The real Jean was a woman whose life had been turned upside down since her son lost his job and came to stay with his mother, bringing along with him his wife who Jean had never really seen eye to eye with. After a brief honeymoon where everyone danced on the eggshells of shared living, being polite and sensitive to accommodating the rhythms and routines of others, things began to get first moody and then heated and angry. It started with small verbal barbs and putdowns and soon escalated into loud arguments and verbal challenges; open and subtle domination on the part of her son and snide, belittling asides from her daughter-in-law.
Jean began to retreat into her own world, using silence as a weapon to create absence in her own home. She watched her words so much that she stopped conversing and just watched the television when she was at home. The domination reached a new level when her son, on the pretext that he thought Jean was developing dementia, persuaded her to allow him to be her Power of Attorney, and then took charge of her pension card. Jean was given pocket money whilst her son’s taste in fine wine developed literally at her expense.
Jean is the victim of abuse and harm. She is hidden, in part by her own sense of shame and embarrassment, in part by the inability of people around her to think the unthinkable and to see the signs of abuse.
Today (Sat 16thJune) is the United Nations World Elder Abuse Awareness Day – a day when we reflect on the harm which countless millions of older people experience across the world.
Scotland has some fantastic legislation which protects and supports the victims of harm and abuse. But of course, legislation is not what ultimately safeguards individuals who for whatever reason might be vulnerable. What protects is a community which recognises the small signs that things might not be right.

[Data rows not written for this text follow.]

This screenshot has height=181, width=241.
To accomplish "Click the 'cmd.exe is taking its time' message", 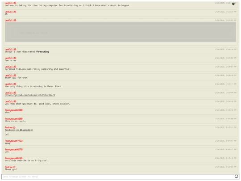I will click(67, 5).
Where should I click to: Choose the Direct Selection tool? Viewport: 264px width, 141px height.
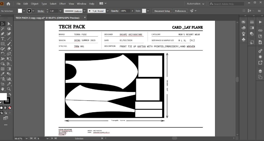[x=9, y=24]
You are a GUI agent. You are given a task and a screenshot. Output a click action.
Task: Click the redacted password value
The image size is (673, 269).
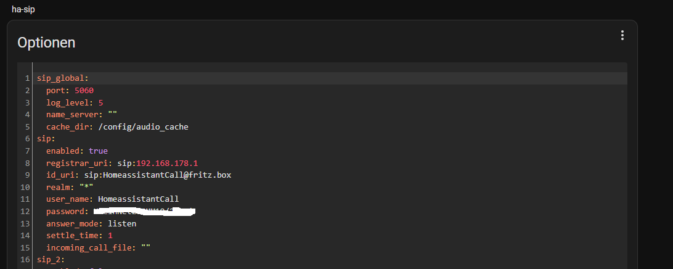pos(144,212)
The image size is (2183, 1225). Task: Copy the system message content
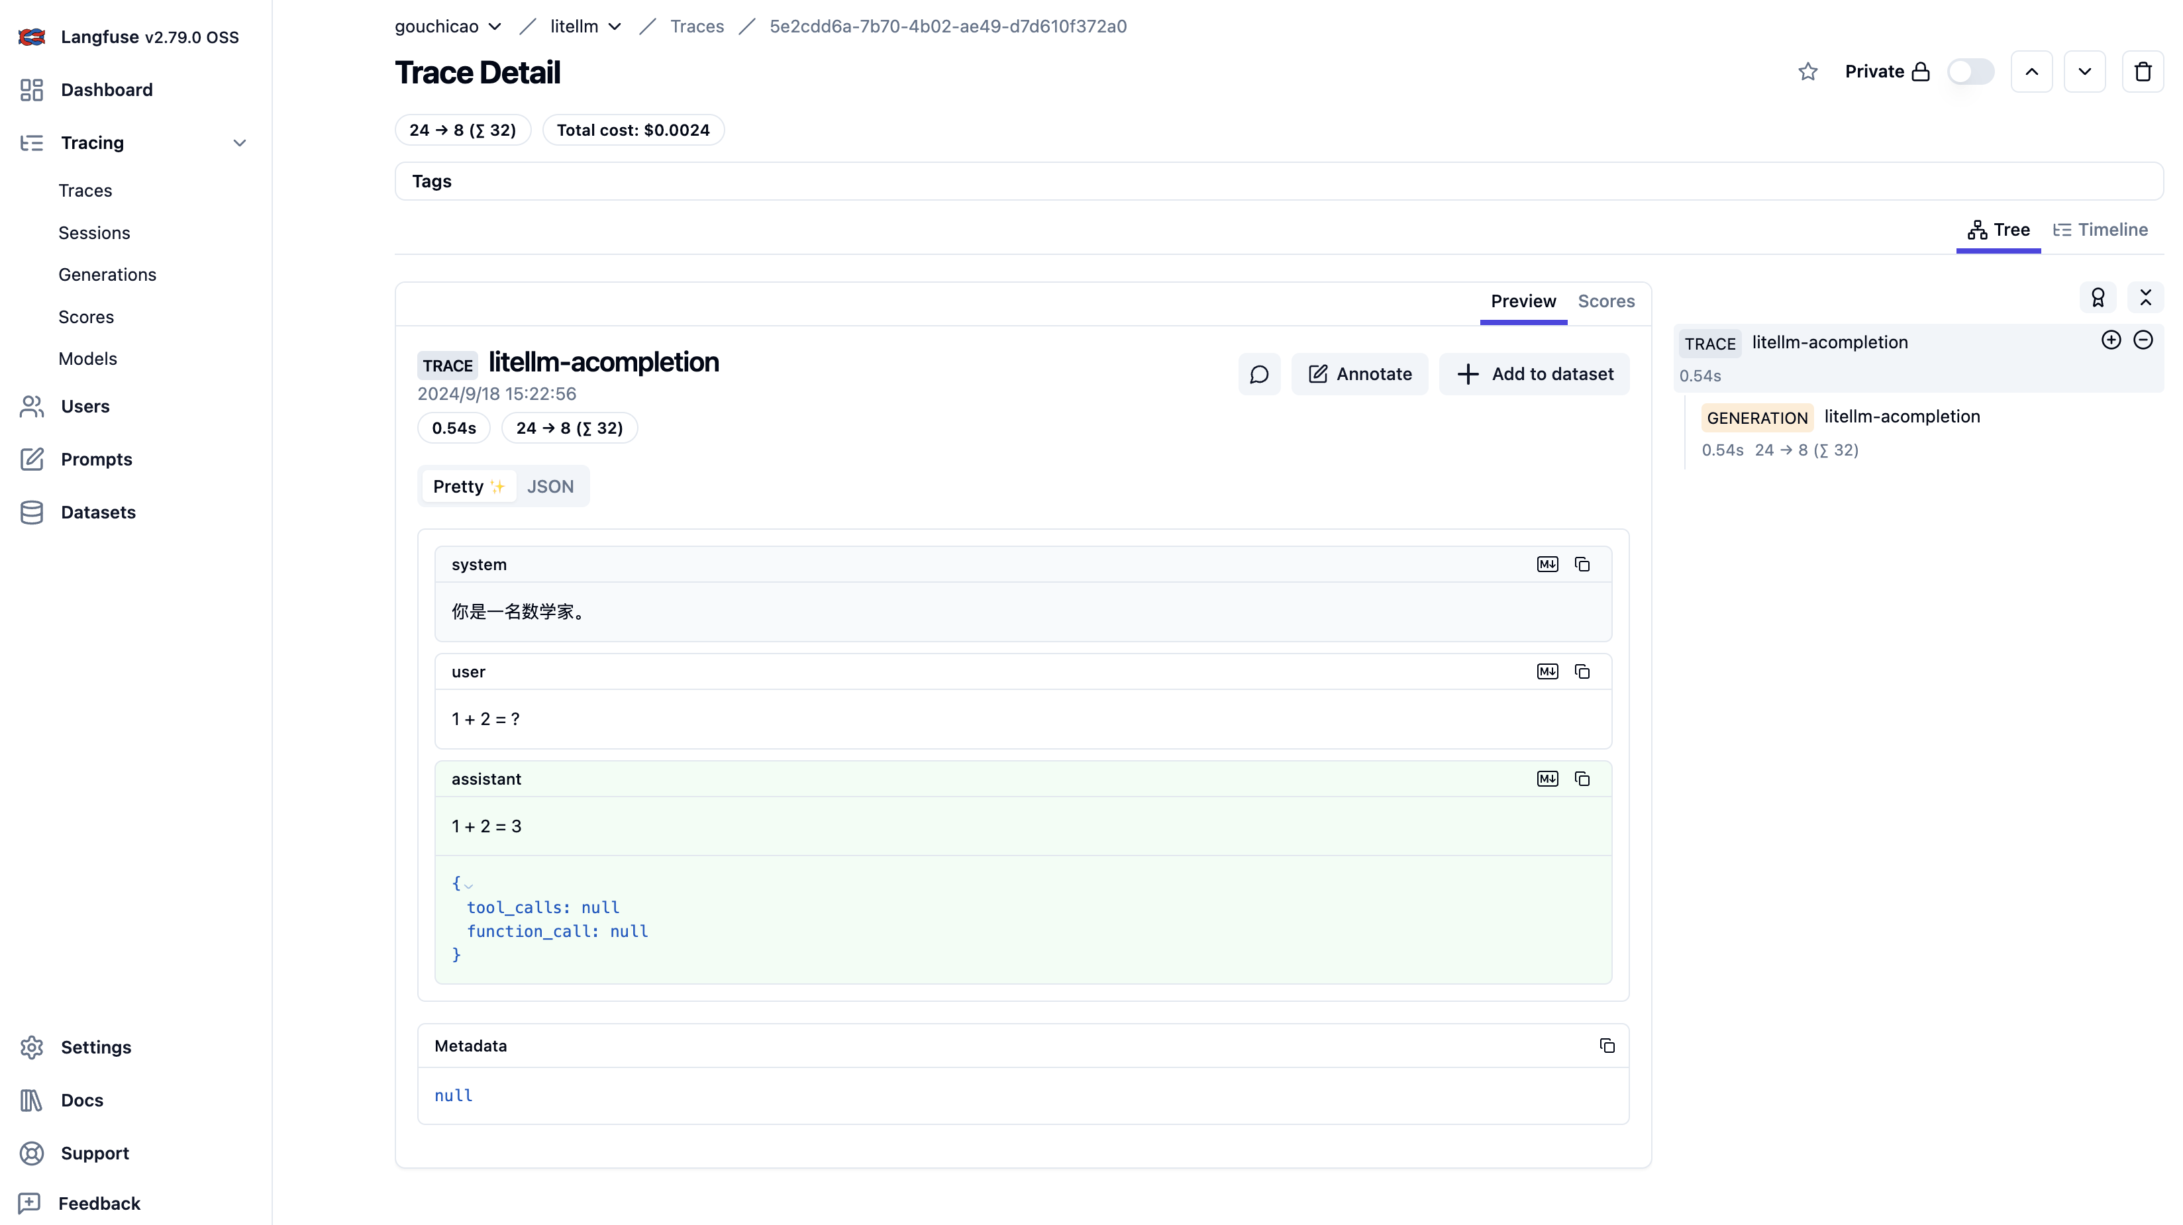point(1581,564)
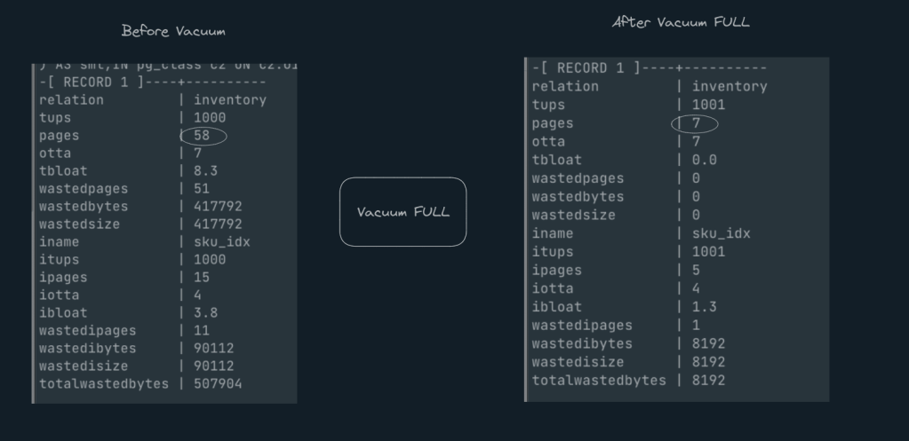This screenshot has width=909, height=441.
Task: Click the "Before Vacuum" heading
Action: pyautogui.click(x=173, y=31)
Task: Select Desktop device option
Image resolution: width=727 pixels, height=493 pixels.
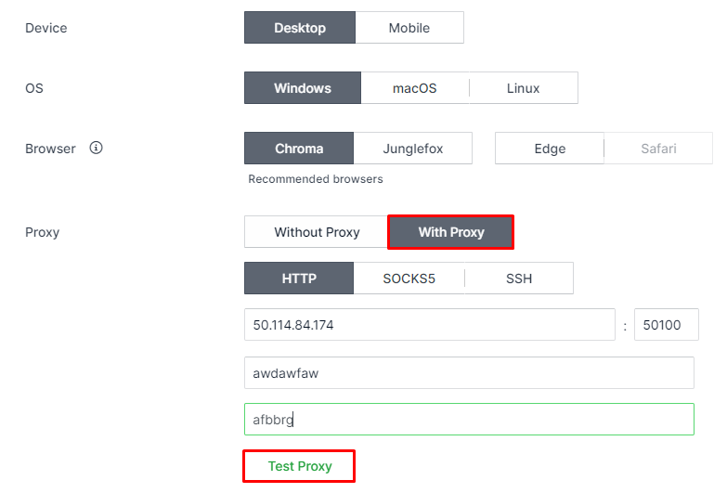Action: (x=300, y=28)
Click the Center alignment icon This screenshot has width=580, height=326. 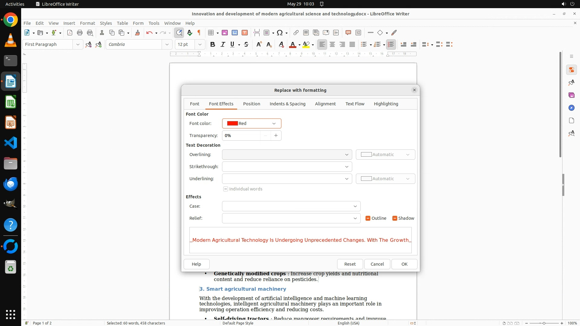click(332, 44)
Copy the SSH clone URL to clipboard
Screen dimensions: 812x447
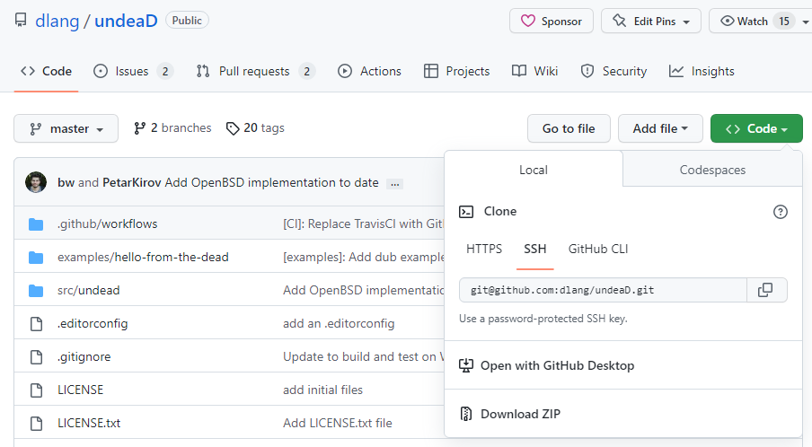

It is relatively easy to recognise the victims of physical harm, albeit that bruises and marks are often hidden. It is much harder to recognise the countless older women and men who are the victims of sexual abuse, psychological and financial harm or are the objects of hatred. But sadly they live in every community of Scotland. They live in homes with threadbare carpets and lace curtains, they live in streets of Georgian townhouses and Victorian tenements , behind quaint scenic village doors and in newly built housing estates.

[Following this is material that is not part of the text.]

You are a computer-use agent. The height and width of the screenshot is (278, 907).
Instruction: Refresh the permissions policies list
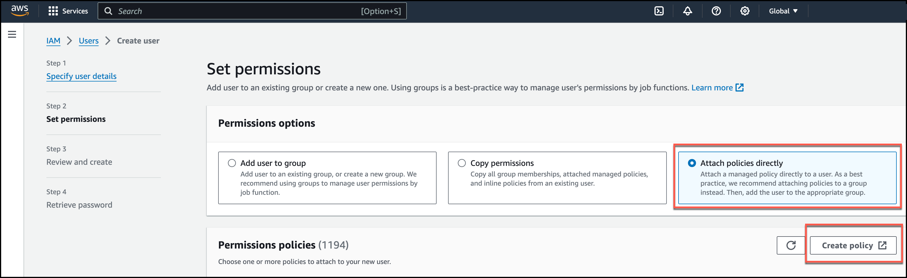click(790, 245)
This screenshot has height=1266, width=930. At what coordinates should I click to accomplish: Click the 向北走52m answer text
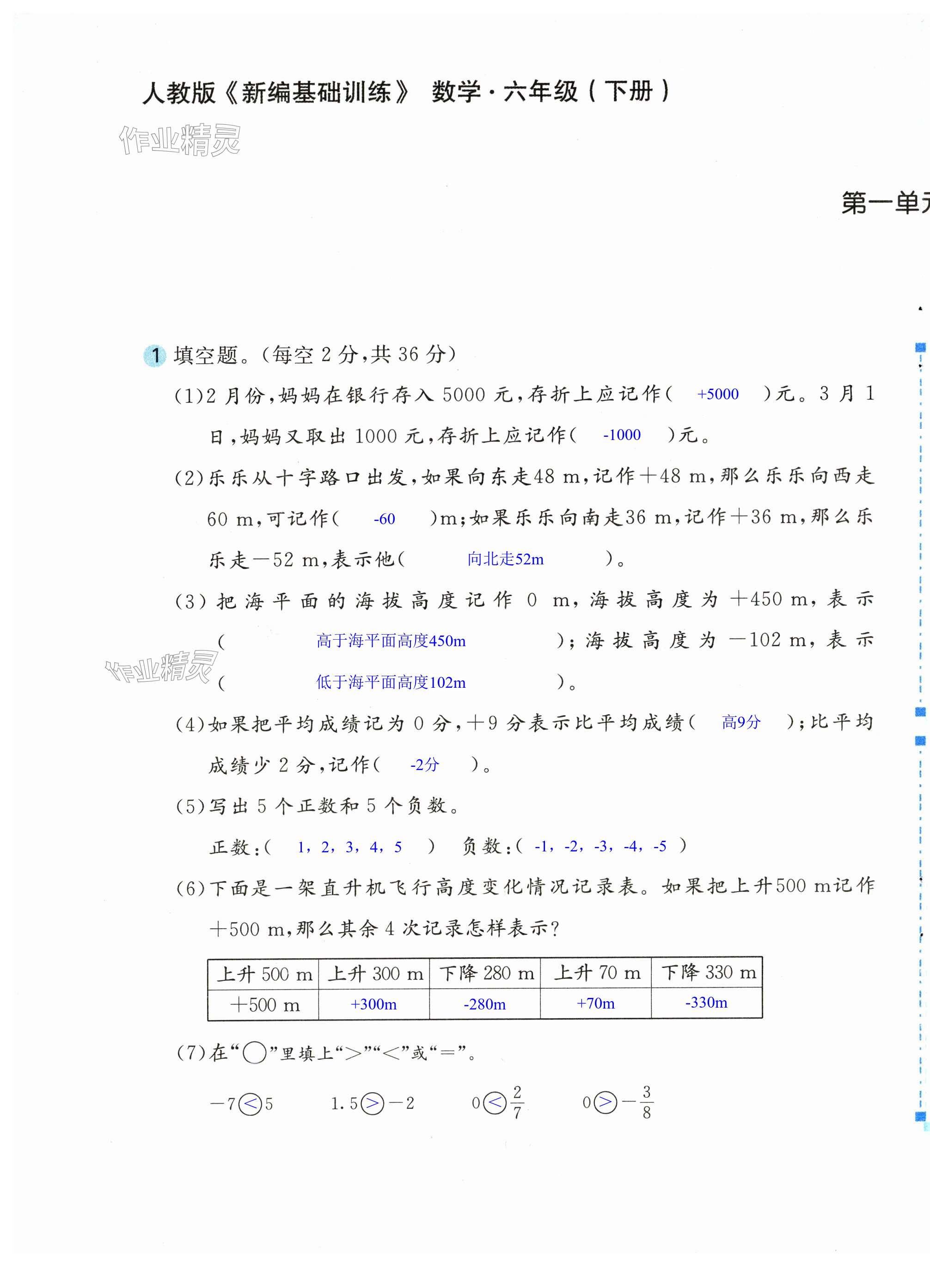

Abuse knows every village and town, every social standing and occupational group, every ethnic heritage and every sexual identity.
Today look around you. Listen for the dropped remark and quiet word. Hear the fear in a trembling voice or a shed tear. Spot the furtive anxiety and desire to be invisible and small.
Don’t dismiss your intuitive concerns but take a moment to think about whether you need to ask, to speak, to do. Jean and countless like her depend on our eyes, our voices and our actions. Thankfully in Jean’s case her home care worker spotted the signs and now Jean is free.